→ ASSIGNMENT: In the entries below, filter for the word "from" and copy every matching line.

→ DATASET CONTENT:
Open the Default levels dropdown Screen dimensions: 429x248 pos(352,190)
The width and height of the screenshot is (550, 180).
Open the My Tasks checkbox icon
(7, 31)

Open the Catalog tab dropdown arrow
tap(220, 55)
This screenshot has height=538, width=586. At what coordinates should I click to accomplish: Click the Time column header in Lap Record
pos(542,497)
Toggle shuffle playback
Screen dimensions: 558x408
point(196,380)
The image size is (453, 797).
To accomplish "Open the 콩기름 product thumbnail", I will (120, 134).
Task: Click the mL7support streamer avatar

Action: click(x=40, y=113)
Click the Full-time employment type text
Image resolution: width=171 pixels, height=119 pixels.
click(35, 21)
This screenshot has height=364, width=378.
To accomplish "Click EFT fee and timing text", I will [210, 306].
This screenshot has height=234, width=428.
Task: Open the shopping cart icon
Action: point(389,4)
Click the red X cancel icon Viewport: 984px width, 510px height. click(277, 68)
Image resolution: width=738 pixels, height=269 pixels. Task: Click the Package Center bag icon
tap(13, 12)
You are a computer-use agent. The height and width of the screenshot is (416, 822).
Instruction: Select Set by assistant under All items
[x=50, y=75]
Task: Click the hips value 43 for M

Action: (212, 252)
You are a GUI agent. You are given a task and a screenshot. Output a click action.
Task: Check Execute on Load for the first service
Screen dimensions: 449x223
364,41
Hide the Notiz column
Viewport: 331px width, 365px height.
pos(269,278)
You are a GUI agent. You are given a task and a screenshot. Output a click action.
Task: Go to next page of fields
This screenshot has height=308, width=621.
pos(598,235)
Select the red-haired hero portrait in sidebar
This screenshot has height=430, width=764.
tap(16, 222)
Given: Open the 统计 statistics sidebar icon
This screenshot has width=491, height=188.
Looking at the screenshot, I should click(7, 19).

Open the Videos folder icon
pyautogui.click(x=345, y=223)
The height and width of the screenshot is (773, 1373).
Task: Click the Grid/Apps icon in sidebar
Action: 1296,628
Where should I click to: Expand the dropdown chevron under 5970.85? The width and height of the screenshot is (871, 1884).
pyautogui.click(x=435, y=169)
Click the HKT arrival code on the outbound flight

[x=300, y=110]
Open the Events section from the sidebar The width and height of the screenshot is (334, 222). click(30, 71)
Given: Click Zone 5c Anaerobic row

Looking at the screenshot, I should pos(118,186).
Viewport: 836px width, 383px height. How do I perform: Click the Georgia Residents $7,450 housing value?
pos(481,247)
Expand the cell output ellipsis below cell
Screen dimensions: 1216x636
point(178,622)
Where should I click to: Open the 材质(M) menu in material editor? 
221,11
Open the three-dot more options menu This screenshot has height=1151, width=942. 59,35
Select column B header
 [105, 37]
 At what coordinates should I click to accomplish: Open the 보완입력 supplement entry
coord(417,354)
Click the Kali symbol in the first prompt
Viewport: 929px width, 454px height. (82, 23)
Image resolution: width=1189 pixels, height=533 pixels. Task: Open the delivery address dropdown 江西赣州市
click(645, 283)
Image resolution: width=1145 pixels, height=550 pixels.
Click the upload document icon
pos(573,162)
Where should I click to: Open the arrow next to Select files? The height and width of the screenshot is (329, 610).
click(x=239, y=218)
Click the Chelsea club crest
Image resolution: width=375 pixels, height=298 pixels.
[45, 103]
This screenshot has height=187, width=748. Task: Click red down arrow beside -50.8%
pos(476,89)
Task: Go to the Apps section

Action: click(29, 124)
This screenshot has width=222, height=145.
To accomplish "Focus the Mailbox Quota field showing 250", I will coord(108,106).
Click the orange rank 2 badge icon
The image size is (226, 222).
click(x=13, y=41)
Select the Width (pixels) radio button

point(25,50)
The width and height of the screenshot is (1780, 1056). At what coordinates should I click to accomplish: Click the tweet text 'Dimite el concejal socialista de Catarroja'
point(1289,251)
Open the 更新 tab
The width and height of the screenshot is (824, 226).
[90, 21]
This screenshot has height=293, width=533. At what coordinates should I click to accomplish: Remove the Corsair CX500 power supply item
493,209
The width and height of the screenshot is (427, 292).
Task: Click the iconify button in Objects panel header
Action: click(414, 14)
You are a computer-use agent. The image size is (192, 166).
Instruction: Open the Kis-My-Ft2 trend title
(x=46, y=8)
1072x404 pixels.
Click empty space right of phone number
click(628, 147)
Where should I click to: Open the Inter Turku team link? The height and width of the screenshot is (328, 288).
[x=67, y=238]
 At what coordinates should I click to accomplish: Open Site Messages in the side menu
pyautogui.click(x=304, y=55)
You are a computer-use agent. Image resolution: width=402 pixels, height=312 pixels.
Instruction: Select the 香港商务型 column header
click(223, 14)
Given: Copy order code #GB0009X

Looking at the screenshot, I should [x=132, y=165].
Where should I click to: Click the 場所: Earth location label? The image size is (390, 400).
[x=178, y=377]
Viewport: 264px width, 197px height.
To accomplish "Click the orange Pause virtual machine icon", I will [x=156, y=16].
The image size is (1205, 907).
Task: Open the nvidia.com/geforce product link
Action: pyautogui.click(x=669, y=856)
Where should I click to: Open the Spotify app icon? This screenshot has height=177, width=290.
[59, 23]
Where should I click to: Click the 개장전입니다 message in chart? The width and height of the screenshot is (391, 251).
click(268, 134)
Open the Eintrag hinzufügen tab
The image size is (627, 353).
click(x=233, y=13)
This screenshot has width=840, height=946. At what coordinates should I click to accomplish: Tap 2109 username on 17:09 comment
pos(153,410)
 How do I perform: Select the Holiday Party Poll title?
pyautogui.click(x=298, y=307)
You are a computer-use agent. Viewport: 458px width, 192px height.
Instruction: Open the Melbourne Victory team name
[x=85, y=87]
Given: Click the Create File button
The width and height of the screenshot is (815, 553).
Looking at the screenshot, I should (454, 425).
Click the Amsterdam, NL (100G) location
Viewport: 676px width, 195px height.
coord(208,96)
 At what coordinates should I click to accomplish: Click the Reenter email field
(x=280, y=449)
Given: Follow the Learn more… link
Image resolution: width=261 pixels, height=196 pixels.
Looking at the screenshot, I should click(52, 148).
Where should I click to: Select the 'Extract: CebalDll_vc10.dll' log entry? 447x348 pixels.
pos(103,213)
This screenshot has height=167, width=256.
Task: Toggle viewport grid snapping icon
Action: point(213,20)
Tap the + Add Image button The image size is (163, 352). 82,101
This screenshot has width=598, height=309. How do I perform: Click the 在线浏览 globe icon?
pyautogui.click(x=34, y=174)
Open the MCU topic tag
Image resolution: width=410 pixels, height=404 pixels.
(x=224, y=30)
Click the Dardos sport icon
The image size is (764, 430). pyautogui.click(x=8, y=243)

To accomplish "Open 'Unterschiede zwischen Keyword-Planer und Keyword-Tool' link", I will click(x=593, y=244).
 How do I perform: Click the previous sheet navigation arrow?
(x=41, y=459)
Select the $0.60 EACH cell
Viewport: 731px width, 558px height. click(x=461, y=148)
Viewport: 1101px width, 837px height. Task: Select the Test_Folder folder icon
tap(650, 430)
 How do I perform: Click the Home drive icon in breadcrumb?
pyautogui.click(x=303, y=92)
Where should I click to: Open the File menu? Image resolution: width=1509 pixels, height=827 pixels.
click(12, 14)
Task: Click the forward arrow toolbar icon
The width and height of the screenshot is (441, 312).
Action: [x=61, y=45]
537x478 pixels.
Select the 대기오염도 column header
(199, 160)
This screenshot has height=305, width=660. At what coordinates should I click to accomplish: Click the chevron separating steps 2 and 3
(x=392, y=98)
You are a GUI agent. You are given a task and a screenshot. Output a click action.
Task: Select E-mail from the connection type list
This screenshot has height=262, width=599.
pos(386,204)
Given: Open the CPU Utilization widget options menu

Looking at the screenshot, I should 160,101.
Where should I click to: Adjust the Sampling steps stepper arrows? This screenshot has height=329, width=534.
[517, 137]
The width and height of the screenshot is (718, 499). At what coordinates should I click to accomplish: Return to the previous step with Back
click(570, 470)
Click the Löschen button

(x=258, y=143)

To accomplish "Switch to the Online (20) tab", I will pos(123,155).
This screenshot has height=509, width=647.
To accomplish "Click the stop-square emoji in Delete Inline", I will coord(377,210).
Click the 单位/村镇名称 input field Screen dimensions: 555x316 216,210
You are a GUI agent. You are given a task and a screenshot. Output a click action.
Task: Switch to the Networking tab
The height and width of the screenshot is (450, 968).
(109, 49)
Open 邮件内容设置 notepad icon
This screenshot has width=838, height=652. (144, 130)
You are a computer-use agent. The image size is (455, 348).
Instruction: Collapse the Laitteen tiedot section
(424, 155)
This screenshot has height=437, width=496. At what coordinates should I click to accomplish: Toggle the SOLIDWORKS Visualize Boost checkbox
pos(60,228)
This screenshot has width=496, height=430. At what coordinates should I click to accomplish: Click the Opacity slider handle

→ RESULT OF THE EXERCISE:
Open the Events section from the sidebar The width and height of the screenshot is (334, 222). click(30, 71)
Task: Select E-mail from the connection type list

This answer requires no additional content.